Exercise goal: Your response should consist solely of the lines from the one containing "has height=313, width=336." through the end of the data, copied exactly.

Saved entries
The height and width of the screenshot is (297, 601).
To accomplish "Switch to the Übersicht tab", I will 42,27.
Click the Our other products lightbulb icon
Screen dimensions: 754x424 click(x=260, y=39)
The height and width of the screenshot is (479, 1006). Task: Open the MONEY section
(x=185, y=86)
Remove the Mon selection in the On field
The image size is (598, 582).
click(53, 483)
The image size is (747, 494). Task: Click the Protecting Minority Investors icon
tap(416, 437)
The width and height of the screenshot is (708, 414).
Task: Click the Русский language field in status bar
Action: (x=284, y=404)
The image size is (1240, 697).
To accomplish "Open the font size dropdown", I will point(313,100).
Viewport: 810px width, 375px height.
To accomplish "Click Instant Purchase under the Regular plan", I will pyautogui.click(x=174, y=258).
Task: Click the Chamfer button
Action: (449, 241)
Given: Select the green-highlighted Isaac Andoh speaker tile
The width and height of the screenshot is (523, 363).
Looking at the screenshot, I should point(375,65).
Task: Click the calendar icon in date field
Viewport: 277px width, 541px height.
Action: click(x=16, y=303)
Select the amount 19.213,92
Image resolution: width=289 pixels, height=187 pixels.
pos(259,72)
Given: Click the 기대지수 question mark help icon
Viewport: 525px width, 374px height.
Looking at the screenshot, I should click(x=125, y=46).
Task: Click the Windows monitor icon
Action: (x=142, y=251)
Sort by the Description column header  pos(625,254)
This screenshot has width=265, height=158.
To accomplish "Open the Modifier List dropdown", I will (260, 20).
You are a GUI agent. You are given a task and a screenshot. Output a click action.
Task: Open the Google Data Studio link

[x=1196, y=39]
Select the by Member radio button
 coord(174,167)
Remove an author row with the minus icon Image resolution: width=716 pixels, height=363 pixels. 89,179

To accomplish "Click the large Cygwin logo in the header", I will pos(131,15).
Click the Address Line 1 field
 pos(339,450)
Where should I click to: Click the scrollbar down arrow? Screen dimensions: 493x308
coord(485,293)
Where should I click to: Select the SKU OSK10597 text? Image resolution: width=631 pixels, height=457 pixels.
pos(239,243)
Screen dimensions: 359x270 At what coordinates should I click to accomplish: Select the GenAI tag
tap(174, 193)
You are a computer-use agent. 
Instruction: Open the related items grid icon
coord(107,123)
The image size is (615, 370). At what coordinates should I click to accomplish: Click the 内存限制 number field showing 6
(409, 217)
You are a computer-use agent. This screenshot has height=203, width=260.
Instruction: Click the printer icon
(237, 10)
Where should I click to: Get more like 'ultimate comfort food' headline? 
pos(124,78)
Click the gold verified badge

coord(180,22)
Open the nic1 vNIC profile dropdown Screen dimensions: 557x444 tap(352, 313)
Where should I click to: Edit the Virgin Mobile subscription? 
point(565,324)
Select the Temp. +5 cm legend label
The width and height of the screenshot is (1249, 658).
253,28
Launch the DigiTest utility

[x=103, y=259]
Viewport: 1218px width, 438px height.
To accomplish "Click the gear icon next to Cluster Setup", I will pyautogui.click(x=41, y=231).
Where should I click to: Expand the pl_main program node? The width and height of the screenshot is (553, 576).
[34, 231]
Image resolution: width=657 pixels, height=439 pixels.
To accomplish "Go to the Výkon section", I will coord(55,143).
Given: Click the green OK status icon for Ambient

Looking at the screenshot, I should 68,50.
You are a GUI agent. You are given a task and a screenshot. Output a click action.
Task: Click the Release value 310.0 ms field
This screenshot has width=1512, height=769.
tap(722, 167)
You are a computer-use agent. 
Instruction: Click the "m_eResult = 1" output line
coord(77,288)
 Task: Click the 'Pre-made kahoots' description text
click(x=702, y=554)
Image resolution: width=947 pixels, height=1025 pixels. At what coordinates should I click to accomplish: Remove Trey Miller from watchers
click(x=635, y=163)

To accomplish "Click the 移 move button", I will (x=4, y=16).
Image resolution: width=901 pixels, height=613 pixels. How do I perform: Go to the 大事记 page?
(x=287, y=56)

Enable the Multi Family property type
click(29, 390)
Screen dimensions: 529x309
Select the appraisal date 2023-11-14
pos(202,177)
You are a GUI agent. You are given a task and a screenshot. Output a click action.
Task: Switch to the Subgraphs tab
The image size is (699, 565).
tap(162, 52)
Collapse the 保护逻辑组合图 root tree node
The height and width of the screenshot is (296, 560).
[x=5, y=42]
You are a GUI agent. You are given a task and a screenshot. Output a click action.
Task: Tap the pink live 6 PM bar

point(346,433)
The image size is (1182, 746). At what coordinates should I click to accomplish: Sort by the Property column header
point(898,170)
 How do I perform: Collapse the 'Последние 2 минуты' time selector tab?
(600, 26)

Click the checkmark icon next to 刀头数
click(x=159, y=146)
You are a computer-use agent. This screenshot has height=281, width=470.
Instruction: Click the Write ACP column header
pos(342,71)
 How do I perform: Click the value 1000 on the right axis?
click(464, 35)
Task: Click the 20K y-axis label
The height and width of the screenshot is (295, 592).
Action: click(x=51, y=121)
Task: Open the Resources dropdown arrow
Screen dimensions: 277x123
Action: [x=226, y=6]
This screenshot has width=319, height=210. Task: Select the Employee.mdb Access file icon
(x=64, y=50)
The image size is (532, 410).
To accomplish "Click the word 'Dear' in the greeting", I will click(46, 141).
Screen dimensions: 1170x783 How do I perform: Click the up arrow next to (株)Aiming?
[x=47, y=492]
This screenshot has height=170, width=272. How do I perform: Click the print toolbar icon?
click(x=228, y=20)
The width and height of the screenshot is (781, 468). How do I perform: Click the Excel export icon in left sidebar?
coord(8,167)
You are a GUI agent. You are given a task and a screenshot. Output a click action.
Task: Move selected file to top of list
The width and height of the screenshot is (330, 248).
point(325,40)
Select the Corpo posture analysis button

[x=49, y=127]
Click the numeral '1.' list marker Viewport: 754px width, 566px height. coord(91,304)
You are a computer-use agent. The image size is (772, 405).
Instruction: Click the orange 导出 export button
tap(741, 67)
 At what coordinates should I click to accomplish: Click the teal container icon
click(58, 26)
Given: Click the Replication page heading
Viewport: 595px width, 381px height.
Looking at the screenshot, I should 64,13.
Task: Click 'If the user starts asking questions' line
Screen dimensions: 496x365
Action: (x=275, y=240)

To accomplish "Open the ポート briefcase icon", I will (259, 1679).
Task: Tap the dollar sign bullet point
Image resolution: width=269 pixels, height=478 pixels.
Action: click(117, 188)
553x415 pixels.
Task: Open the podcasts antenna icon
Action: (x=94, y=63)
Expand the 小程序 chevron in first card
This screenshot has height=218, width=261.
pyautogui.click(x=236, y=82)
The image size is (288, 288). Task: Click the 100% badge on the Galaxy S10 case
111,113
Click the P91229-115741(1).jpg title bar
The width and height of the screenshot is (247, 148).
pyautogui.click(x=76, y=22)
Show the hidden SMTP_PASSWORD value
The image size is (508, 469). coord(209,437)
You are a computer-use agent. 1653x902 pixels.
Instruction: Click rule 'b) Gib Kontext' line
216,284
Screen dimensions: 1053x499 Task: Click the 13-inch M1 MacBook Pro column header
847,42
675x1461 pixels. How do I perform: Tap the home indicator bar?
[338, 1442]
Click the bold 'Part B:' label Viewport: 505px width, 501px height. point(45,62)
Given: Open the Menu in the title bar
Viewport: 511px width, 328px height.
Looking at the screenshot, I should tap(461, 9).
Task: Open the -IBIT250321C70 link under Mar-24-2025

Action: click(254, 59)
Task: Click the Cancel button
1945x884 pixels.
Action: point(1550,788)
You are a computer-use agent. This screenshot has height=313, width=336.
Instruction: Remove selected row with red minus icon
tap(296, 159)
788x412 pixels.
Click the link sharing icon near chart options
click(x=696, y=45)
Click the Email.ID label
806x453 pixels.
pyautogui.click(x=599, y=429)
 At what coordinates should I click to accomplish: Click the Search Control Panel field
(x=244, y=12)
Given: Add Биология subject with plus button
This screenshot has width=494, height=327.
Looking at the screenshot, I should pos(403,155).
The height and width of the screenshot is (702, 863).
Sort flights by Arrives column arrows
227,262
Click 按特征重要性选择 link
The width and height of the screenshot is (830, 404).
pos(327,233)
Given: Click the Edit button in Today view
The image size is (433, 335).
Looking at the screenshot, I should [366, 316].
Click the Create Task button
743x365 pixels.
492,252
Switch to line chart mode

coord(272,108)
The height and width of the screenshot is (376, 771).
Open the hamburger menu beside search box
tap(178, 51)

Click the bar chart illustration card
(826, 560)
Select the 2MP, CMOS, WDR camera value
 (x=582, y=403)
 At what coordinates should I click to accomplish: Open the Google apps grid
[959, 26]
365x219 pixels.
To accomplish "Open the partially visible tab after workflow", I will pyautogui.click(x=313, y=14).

Response to the exercise:
You are a computer-use agent. This screenshot has height=313, width=336.
Instruction: Remove selected row with red minus icon
tap(296, 159)
788x412 pixels.
Click the link sharing icon near chart options
click(x=696, y=45)
Click the Email.ID label
806x453 pixels.
pyautogui.click(x=599, y=429)
 At what coordinates should I click to accomplish: Click the Search Control Panel field
(x=244, y=12)
Given: Add Биология subject with plus button
This screenshot has width=494, height=327.
Looking at the screenshot, I should pos(403,155).
The height and width of the screenshot is (702, 863).
Sort flights by Arrives column arrows
227,262
Click 按特征重要性选择 link
The width and height of the screenshot is (830, 404).
pos(327,233)
Given: Click the Edit button in Today view
The image size is (433, 335).
Looking at the screenshot, I should [366, 316].
Click the Create Task button
743x365 pixels.
492,252
Switch to line chart mode

coord(272,108)
The height and width of the screenshot is (376, 771).
Open the hamburger menu beside search box
tap(178, 51)

Click the bar chart illustration card
(826, 560)
Select the 2MP, CMOS, WDR camera value
 (x=582, y=403)
 At what coordinates should I click to accomplish: Open the Google apps grid
[959, 26]
365x219 pixels.
To accomplish "Open the partially visible tab after workflow", I will pyautogui.click(x=313, y=14).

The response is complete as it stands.